Homeownership among young adults dramatically down – especially in the South East
The amount of young homeowners has significantly decreased, with just one in four middle-income young adults owning their own home, down from two in three 20 years ago.
The Institute for Fiscal Studies found that while homeownership for young adults has fallen furthest in the South East, it has also fallen in every region and nation in Britain.
The proportion of 25 to 34 year olds who own their own home has dropped by 32% in the South East (from 64% to 32%) and by over 10% in every region.
Andrew Hood, a senior research economist at the IFS and an author of the report, said: “Homeownership among young adults has collapsed over the past years, particularly for those on middle incomes.

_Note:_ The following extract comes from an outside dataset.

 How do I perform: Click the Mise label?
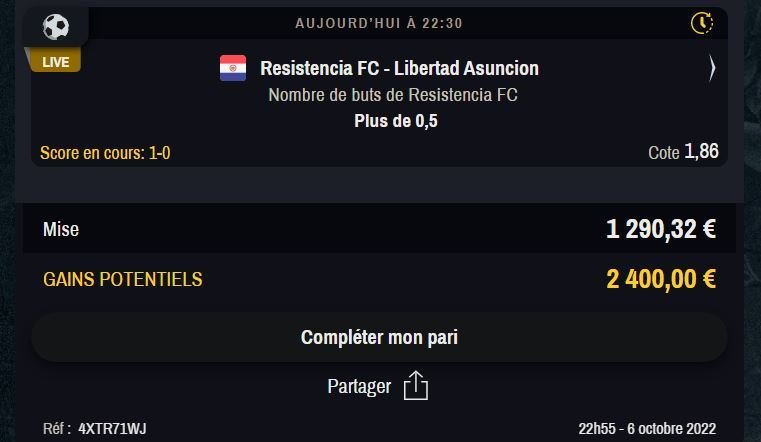(61, 229)
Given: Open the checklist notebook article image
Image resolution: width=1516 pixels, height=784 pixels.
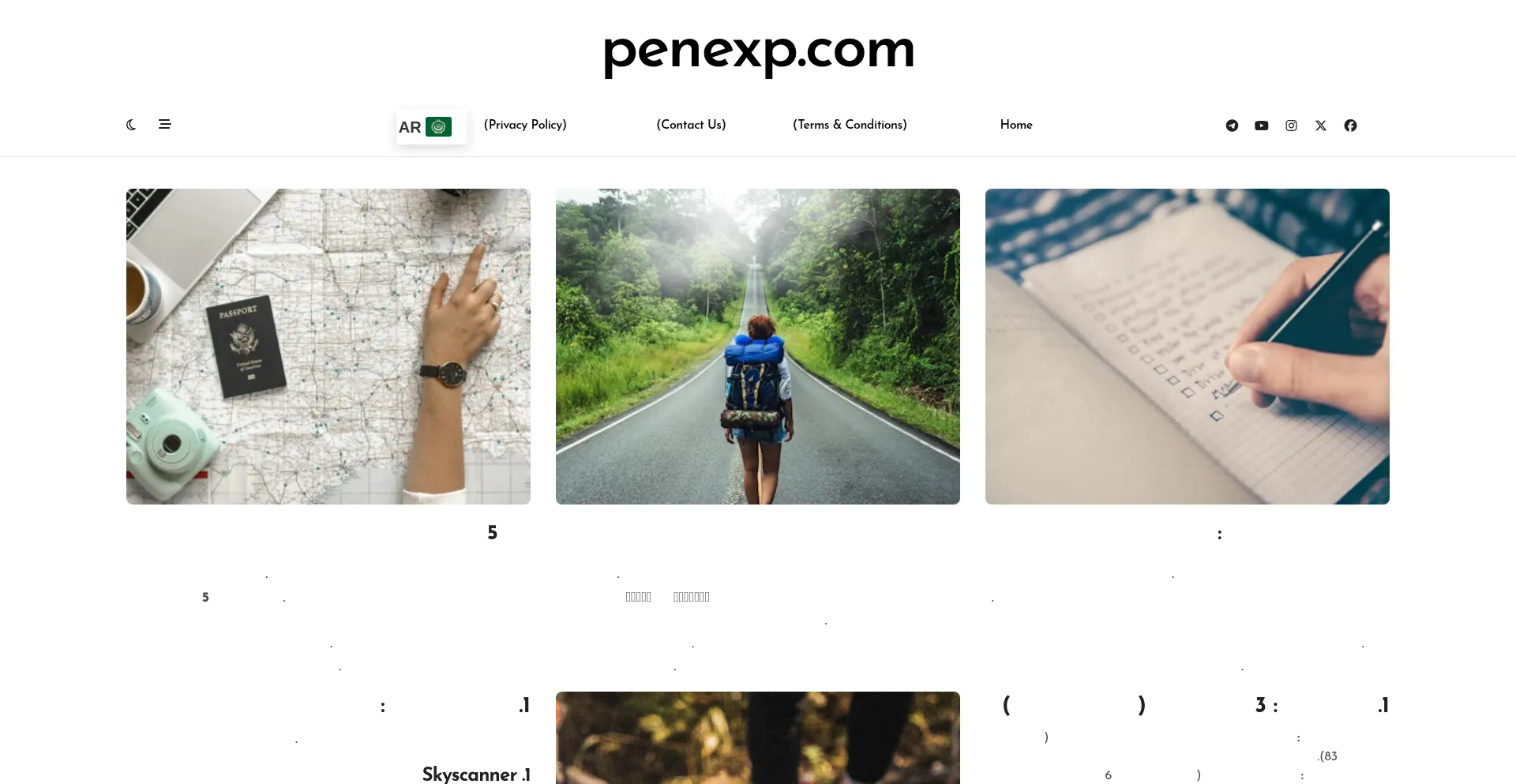Looking at the screenshot, I should [x=1188, y=347].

“The reason for this is that house prices have risen around seven times faster in real terms than the incomes of young adults over the last two decades.”
The homeownership rate of middle income young adults is now closer to those with low incomes than those with high incomes.
A quarter (27%) of middle income 25 to 34 year olds owned a home in 2015-16 compared to 8% of those with low income (lowest 20% for their age) and 64% of those with high income (highest 20% for their age).
Over the past 20 years, average house prices have grown aroundseven times faster than the average incomes of young adults.
The average (mean) UK house price was 152% higher (2 ½ times as high) in 2015–16 than in 1995–96 after adjusting for inflation, but the average (mean) after-tax family income of 25 to 34 year olds grew by only 22% in real terms over those 20 years.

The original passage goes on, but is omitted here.